The purpose of database design is to capture data , The purpose of data warehouse design is to analyze data ;
- The database has strong real-time requirements for data addition, deletion and modification , Need to store online user data , Data warehouse stores historical data ;
- Database design needs to avoid redundancy as much as possible , However, in order to improve query efficiency, some redundancy is also allowed , and
The design of data warehouse is more inclined to adopt anti paradigm design
.
3.ER Model
ER The model is also called
Entity relationship model
, It is used to describe the objective things in real life 、 The nature of things , And a data model of the relationship between things .In the design stage of developing information system based on Database , Usually use ER Model to describe information requirements and information characteristics , Help us clarify the business logic , So as to design an excellent database .

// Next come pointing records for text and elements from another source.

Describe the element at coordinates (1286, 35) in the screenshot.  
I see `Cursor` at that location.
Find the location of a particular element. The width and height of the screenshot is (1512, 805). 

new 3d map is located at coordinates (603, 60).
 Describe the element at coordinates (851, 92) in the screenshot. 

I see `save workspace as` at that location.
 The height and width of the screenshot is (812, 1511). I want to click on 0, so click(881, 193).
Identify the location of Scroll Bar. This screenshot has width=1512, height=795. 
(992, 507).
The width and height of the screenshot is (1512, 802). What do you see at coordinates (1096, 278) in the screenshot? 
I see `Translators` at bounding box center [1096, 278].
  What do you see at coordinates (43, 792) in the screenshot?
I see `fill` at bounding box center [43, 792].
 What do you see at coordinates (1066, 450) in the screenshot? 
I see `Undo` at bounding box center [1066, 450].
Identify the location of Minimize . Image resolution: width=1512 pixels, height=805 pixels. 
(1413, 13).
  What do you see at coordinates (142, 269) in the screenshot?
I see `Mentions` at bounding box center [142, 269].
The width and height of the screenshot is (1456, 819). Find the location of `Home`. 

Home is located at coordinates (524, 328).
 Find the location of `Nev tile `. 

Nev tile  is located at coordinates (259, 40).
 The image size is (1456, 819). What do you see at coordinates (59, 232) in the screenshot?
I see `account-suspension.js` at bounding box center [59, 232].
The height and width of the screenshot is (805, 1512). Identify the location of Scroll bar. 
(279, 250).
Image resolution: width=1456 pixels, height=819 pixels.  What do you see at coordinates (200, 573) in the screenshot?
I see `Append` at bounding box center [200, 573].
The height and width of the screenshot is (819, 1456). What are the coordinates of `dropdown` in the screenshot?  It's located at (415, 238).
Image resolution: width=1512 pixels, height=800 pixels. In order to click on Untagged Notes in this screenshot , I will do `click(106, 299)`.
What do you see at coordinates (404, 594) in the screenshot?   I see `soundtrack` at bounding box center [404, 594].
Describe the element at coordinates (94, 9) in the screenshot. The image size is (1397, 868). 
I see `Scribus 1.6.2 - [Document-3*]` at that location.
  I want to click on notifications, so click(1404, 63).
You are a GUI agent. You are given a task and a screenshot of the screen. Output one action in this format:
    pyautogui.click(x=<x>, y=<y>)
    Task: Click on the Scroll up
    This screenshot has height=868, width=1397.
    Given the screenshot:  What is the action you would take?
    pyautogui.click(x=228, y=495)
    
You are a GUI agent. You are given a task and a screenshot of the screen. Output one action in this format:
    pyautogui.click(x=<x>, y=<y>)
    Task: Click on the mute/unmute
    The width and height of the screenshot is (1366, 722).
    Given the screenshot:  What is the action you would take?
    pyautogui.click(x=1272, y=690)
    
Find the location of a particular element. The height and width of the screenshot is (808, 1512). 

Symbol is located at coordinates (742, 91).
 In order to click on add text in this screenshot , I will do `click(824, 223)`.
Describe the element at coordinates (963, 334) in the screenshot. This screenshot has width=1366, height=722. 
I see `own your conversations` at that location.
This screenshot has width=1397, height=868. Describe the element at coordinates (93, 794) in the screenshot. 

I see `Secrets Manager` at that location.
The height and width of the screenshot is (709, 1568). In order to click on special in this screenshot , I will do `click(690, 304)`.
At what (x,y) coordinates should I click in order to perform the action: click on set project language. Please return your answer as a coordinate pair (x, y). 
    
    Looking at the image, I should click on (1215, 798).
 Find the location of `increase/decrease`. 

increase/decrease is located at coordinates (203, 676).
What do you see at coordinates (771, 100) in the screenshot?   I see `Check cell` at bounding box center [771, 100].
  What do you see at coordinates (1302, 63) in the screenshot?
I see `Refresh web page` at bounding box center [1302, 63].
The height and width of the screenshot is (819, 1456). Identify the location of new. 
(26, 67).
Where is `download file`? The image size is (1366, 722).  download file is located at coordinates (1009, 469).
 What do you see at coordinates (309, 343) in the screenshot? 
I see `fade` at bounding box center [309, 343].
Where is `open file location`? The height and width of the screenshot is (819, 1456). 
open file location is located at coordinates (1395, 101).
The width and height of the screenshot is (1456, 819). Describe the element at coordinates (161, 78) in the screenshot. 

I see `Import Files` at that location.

ER There are three elements in the model , NamelyEntity
、attribute
andRelationship
.
By drawing ER Model , We have clarified the business logic , Put the drawn ER Convert the model into a specific data table , The principle of conversion is as follows :
- (1) An entity is usually converted into a data table ;
- (2) One
many-to-many
, It is usually also converted into a data table ;- (3) One 1 Yes 1, perhaps 1 Relationship to many , It is often expressed by the foreign key of the table , Instead of designing a new data table ;
- (4) Attribute is converted to the field of the table .
have access to
PowerDesigner Tools
Draw data conceptual data model and physical data model , And it can also transform conceptual data model and physical data model , You can also export physical data models as executable sql Script .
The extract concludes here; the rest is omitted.